Origin and use of the term metalloid

The origin and usage of the term metalloid is convoluted. Its origin lies in attempts, dating from antiquity, to describe metals and to distinguish between typical and less typical forms. It was first applied to metals that floated on water (lithium, sodium and potassium), and then more popularly to nonmetals. Only recently, since the mid-20th century, has it been widely used to refer to elements with intermediate or borderline properties between metals and nonmetals.

Pre-1800

Paracelsus (1493–1541), German-Swiss physician, iatrochemist, philosopher, astrologer and commentator as to the nature and properties of metals. He referred to zinc and bismuth as 'bastard' copper, and 'bastard' tin, respectively.[1] Portrait by Quentin Massys

Ancient conceptions of metals as solid, fusible and malleable substances can be found in Plato's Timaeus (c. 360 BCE) and Aristotle's Meteorology.[2][3]

More sophisticated classification arrangements were proposed by Pseudo-Geber (in the Geber corpus, c. 1310), Paracelsus (De Natura Rerum libri nonem, 1525–6; and later works), Basil Valentine (Conclusiones, 1624), and Boerhaave (Elementa Chemiæ, 1733). They attempted to separate the more characteristic metals from substances having those characteristics to a lesser degree. Such substances included zinc, antimony, bismuth, stibnite, pyrite and galena. These were all then called semimetals or bastard metals.[4][5][6]

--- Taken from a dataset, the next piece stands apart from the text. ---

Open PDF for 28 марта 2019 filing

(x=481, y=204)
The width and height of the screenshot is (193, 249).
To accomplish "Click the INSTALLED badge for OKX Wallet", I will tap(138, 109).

In 1735 Brandt proposed to make the presence or absence of malleability the principle of this classification. On that basis he separated mercury from the metals. The same view was adopted by Vogel (1755, Institutiones Chemiæ) and Buffon (1785, Histoire Naturelle des Minéraux). In the interim, Braun had observed the solidification of mercury by cold in 1759–60. This was confirmed by Hutchins and Cavendish in 1783.[7] The malleability of mercury then became known, and it was included amongst the metals.[4]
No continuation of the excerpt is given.